## QUOTED PASSAGE
-- -- --
It was also during that period, in the 1970s, that Clint Eastwood began directing pictures, beginning with Play Misty for Me, where he essayed the role of a disc jockey, who is stalked by a fan.
Eastwood was already a huge star from the spaghetti Westerns, where he played the Man with No Name, a much more nuanced character than the roles played by John Wayne, to whom he is often compared.
In the early 1970s, Eastwood also began playing a cop, Dirty Harry Callahan, whom he would portray in several films.
It is worth pointing out to those, who remain mad at Eastwood for his speech to an empty chair at the 2012 Republican Convention, that Eastwood often had a woman or a minority as his partner in those Dirty Harry films.
Nor has his progressive cantankerousness been limited to his early films.
For example, in playing a crusty film director modeled after John Huston in 1990's White Hunter, Black Heart, Eastwood has a scene where he challenges a racist hotel manager to a fight and...allows himself to lose.
How many leading men have allowed that to happen, particularly in recent years!
Again, Bogart comes to mind. He allowed himself to be strong-armed and sucker-punched by Ward Bond and Barton MacLane in The Maltese Falcon, which was John Huston's directorial debut, as it turns out.
In White Hunter, which depicts the filming of a fictional movie modeled after The African Queen, the film in which Bogart won his only Oscar, there is also a scene where a younger woman makes a play for Eastwood's character. At the same time, she utters bigoted remarks about Jews. Eastwood's Huston-like director, who has no doubt been yearning to have sex with her, denies himself a romp in bed and tells her how disgusted he is with her ugliness.
I point all this out because ever since Eastwood engaged in his soliloquy with the empty chair, a supposed stand-in for President Obama, many people have become convinced that Eastwood is a right-wing zealot.
It is true that he supported Mitt Romney, never my favorite politician, and it is true that Eastwood said at the 2012 convention that he is a conservative.
But his body of work tells us otherwise.
Yes, he ran as a Republican, as I recall, when he was Mayor of Carmel, and yes he supported Romney.
But Eastwood, like Bogart, has always played much more modulated, contradictory and moderate characters than many realize.
-- -- --
## DATASET EXTRACT
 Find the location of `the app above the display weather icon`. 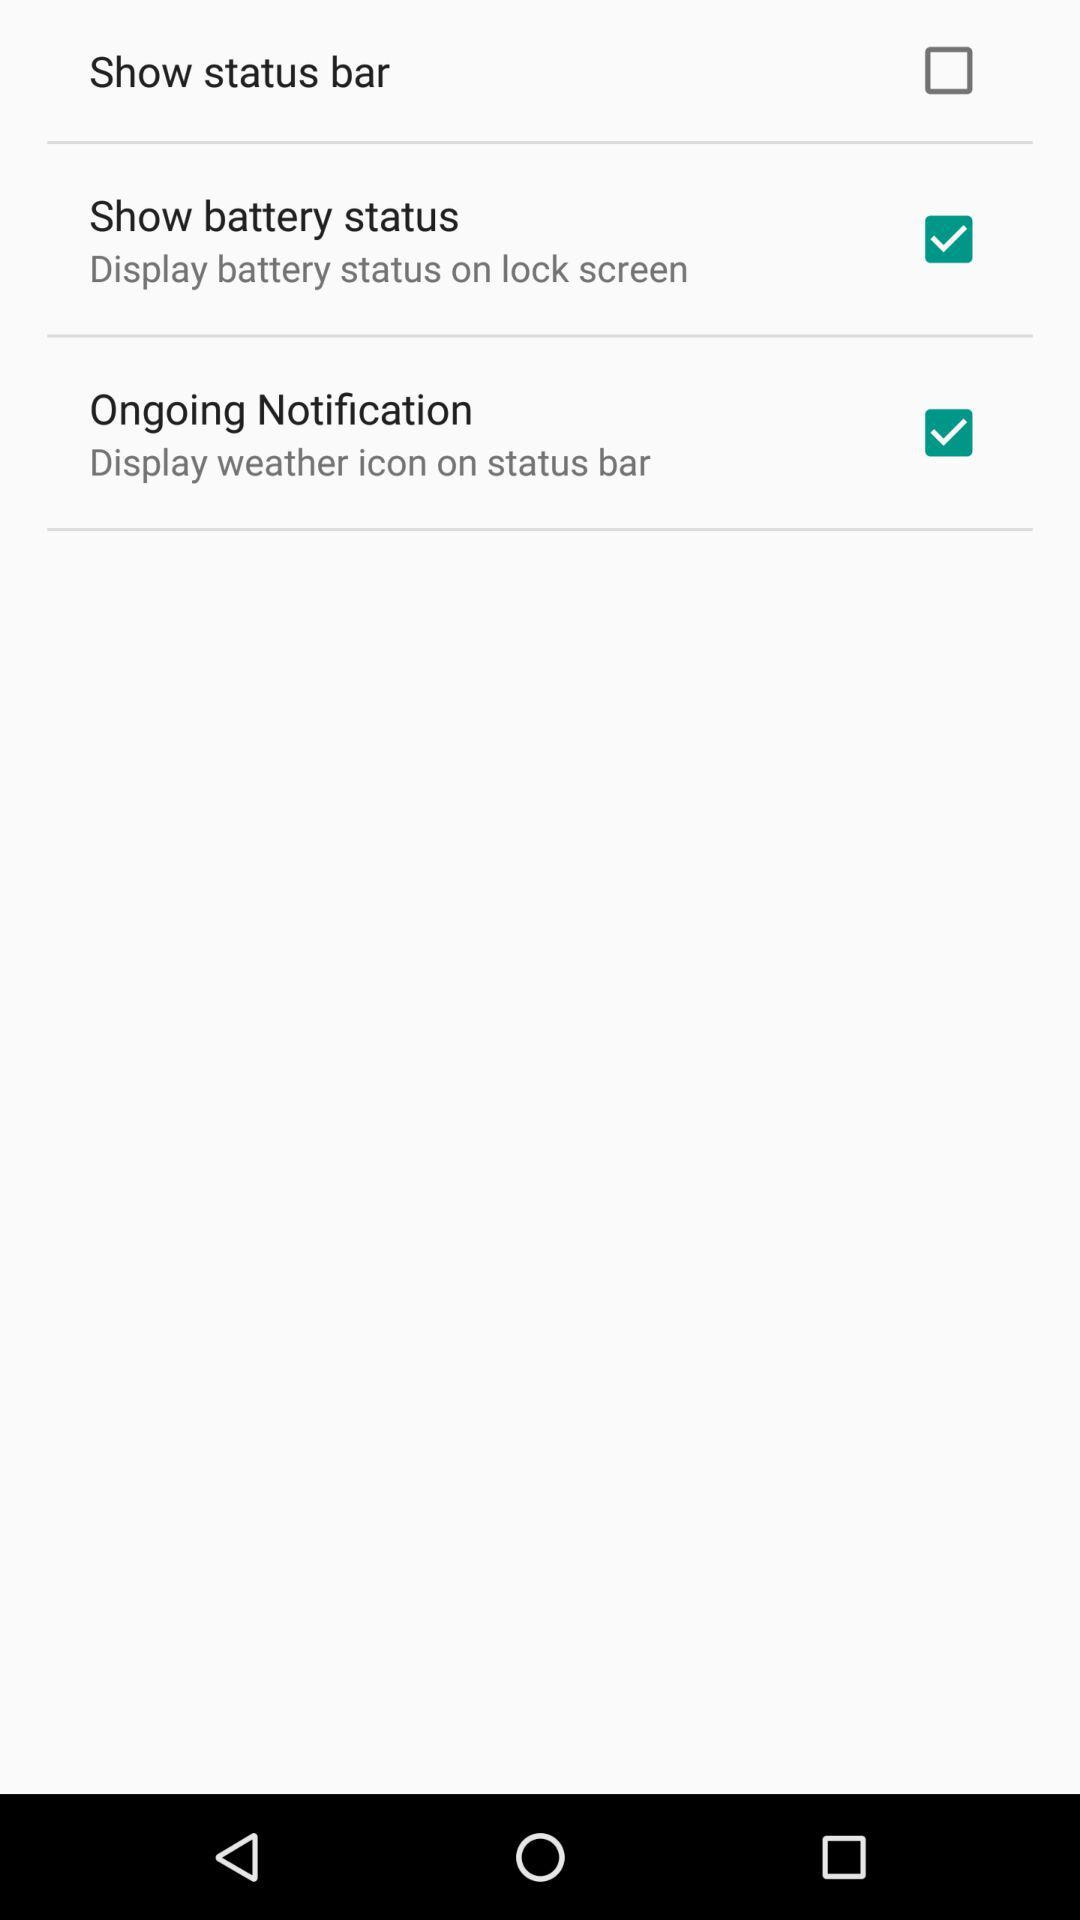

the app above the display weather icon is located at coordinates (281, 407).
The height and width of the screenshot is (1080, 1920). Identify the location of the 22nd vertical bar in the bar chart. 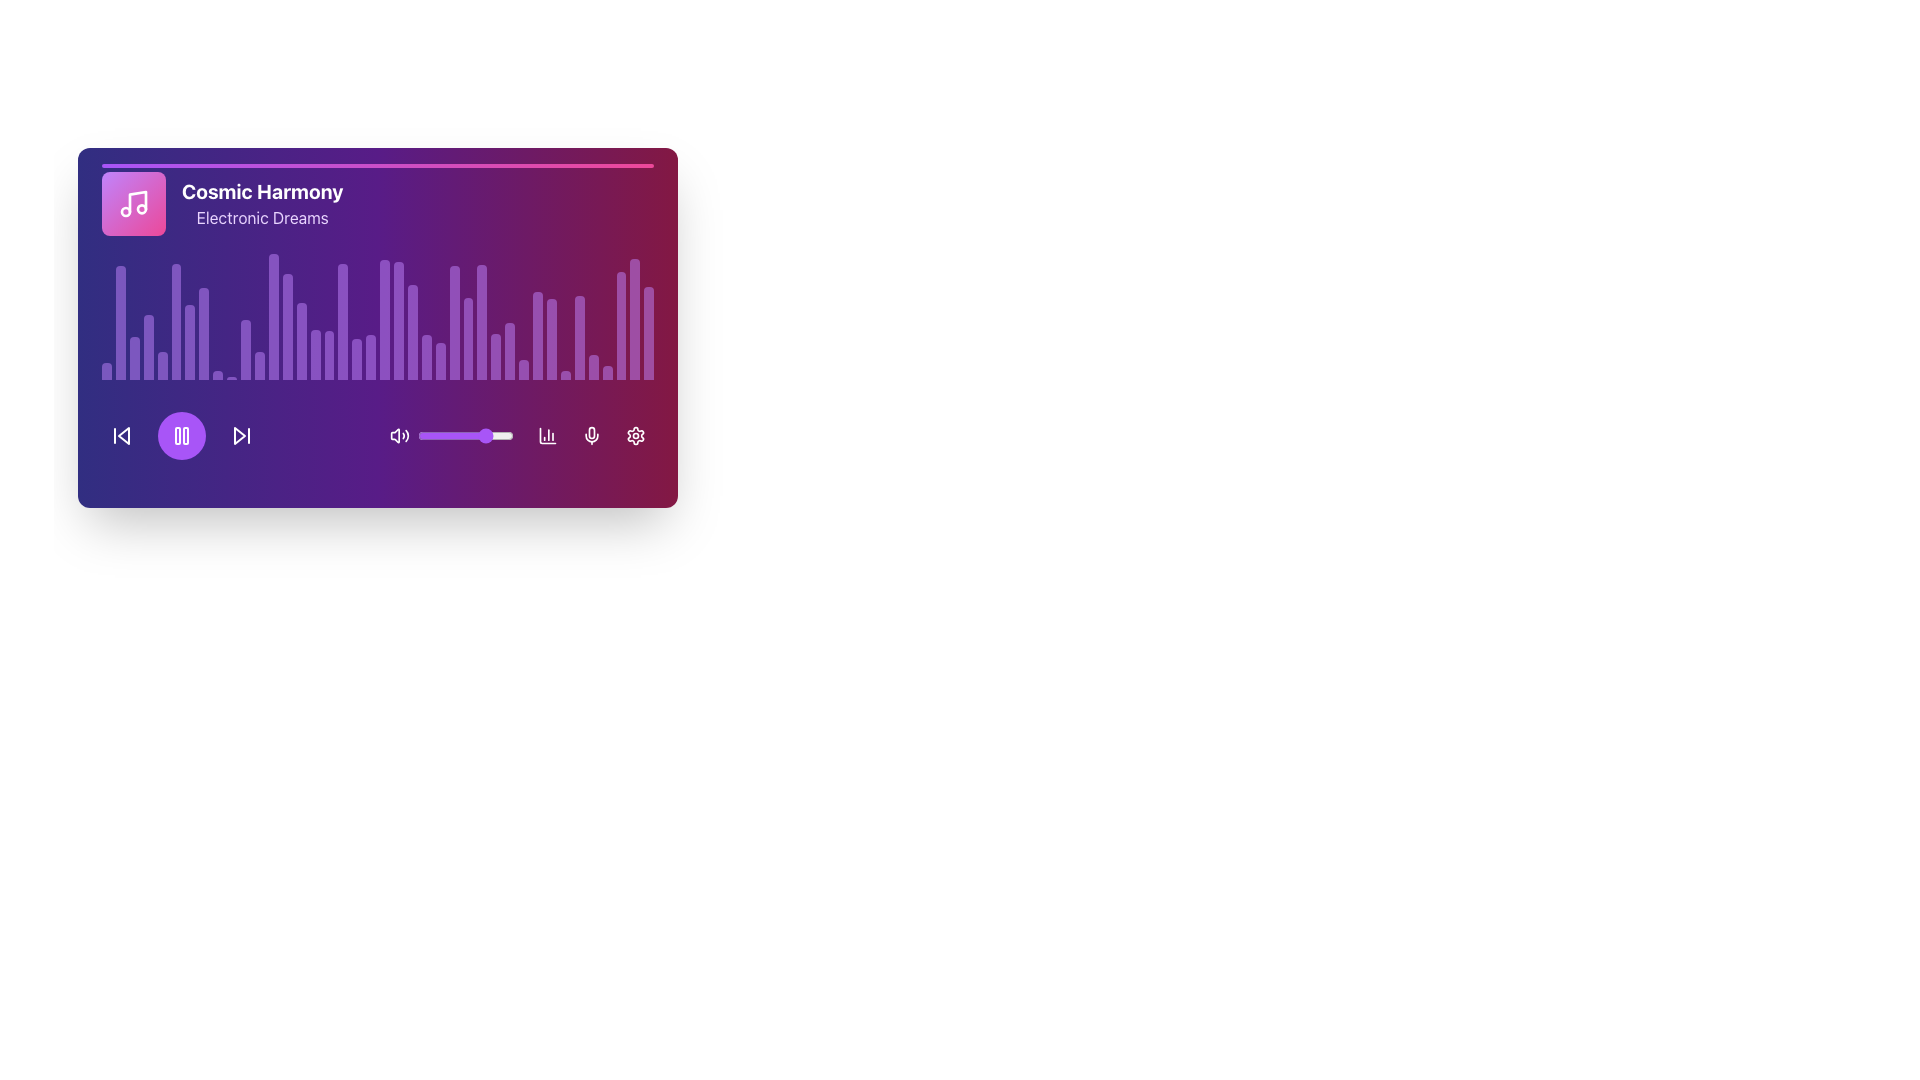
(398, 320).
-- -- --
## REQUESTS
- a) Which four films does the piece on Clint Eastwood name by title?
- b) In the piece on Clint Eastwood, what role did he play in Play Misty for Me?
- c) Does the piece on Clint Eastwood support each statement? (i) Eastwood won an Oscar for The African Queen. (ii) In White Hunter, Black Heart, Eastwood's character loses a fight on purpose. (iii) The Maltese Falcon was the first film John Huston directed.

## ANSWER LIST
- a) Play Misty for Me; White Hunter, Black Heart; The Maltese Falcon; The African Queen

- b) A disc jockey who is stalked by a fan.

- c)
(i) No: "the film in which Bogart won his only Oscar"
(ii) Yes: "challenges a racist hotel manager to a fight and...allows himself to lose"
(iii) Yes: "which was John Huston's directorial debut"